Sir Thomas of the fourth generation was sheriff during the ninth and tenth years of King John’s dynasty, and in the fifteenth year of his reign, attended the king in his expedition to Poitou. Two years later he was taken in arms with the rebelious barons and imprisoned in the Castle of Corff. This was the Thomas Moulton whose name appears upon Magna Charta as one of the English barons who wrung this great muniment of liberty from an unwilling king.
The fifth Sir Thomas de Moulton, Sir Walter Scott took as a leading character in his dramatic story, “The Talisman.” Being a trusted friend of Richard Coeur de Lion, and possessing great physical power, he was the admiration and envy of the knights at the great tournaments of England. In the Holy Land he was a leading crusader and was of all the knights the nearest to the king. Indeed, when Richard’s sickness laid him low, Sir Walter Scott claims that in “The Talisman” some parts are fanciful, but that so far as King Richard and Sir Thomas Moulton are concerned, he has followed English history.

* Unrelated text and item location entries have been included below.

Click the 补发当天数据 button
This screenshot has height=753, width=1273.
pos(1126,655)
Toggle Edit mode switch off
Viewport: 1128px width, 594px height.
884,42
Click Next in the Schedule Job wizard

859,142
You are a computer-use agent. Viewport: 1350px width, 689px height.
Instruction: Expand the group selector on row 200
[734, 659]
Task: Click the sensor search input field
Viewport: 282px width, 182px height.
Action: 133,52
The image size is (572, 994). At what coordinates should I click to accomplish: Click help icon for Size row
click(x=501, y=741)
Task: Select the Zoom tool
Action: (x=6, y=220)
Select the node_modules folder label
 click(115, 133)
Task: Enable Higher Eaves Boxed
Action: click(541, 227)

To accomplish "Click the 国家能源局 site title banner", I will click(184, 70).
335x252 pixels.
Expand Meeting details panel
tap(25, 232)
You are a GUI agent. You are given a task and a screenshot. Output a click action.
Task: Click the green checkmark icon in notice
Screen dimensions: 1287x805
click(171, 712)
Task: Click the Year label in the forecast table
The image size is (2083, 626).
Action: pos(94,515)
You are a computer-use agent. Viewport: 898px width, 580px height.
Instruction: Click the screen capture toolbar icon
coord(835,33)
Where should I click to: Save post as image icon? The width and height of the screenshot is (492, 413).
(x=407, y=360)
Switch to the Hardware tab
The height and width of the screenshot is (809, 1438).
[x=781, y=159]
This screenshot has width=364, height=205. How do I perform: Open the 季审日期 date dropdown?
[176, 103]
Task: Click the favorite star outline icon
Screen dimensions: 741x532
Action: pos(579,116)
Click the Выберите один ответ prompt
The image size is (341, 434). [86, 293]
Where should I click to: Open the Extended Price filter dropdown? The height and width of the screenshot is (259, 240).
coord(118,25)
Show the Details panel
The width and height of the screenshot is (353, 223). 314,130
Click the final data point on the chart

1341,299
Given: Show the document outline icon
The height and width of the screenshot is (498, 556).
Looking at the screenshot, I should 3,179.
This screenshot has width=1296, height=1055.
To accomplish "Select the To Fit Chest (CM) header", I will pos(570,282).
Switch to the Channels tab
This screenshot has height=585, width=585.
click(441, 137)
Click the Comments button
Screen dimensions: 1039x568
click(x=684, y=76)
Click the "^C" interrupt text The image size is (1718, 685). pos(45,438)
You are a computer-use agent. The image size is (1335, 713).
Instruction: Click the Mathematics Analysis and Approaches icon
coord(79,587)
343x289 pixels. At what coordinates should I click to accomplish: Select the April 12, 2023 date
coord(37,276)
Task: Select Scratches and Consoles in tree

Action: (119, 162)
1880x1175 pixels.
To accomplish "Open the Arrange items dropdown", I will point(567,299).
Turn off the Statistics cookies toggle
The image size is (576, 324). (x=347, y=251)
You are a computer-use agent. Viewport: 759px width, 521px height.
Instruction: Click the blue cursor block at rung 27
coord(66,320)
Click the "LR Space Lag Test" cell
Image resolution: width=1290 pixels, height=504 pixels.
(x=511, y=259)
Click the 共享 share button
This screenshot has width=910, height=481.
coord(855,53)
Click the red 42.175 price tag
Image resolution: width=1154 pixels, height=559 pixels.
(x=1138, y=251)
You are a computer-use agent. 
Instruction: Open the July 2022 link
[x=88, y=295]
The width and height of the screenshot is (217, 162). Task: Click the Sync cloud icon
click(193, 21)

From such men as these the American Moultons of this day; and among them are many who are the peers of their ancestors or of their fellow citizens in those qulities of head and heart which make men leaders and trusted companions of other men.
“All branches of the Moulton family had arms with devices somewhat different from each other in minor details, yet alike in the main, viz.: A plain field, either of silver or blue; crossed by three horizontal bars, generally red, sometimes sable. This continued for several hundred years, down to the arms which were granted in 1571 by the record: these are described as follows: Moulton: Argent, three bars (gules) between eight escallop shells, sable; three, two, two, and one. Crest: On a pellet a falcon rising argent, Granted in 1571.”
The name appears in various forms, as Multon, Muleton, Moulton, Moleton, Moulson and Moulton.
Three Moultons, Thomas, John and William, supposed to be brothers, settled in Winnacumnett, now Hampton, New Hampshire, and from these all or nearly all the Moultons of northern New England are descendants.”
There is a lot of geological information found on the internet. Such as I copied here from a quick search, and also from what I recall from Mom. This same story.
I love to look up the castles mentioned in Mom’s genealogy. The Egremont Castle is mentioned regarding one, out of several Thomas deMoulton’s. I am not sure which one.
Regarding the castle, it is stated that its owner had once possessed a horn that only “the rightful heir could blow.” You can learn about this very horn in the poem “The Horn of Egremont Castle” by William Wordsworth’s. It is fun to find your relatives in books. Even if the story is built upon a bit.